Where are we standing now?
Is the place on which we stand really the same place as yesterday?

Eum Kixung, The Fantasy of Songwol-dong, 2025, Ceramics, Digital ceramic decal, 36x31x52cm © Eum Kixung

3. Origin
My creation begins from an ambiguous layer of sensation. As I wandered through areas that had become ruins, I collected fragments of time sensed in demolished walls, collapsed structures and debris, and the gaps of vanished routes. In order to compress the numerous layers I had collected, I carry out a more concrete methodological practice as an act of sculpture.

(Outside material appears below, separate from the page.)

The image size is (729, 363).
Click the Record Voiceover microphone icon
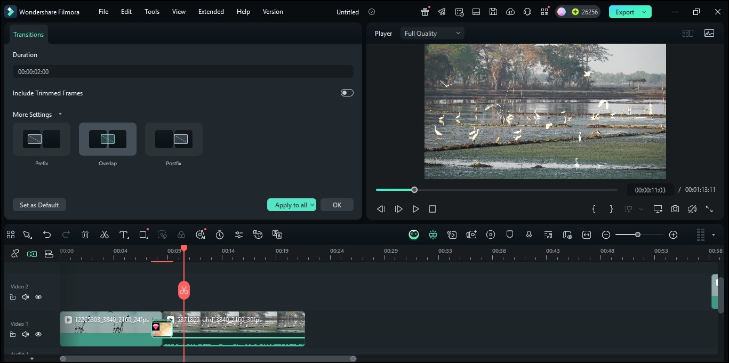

Clay is the sensory skin that holds all these afterimages. Damp clay preserves intact the pressure of the hand and the layers of time. The sculptural surfaces, full of cracks, bends, and flows, summon the physical memory and sensation of the city left behind in an incomplete state. Rather than formal completion, they aim toward a temporary and variable state, expressed as a flow that slowly disappears.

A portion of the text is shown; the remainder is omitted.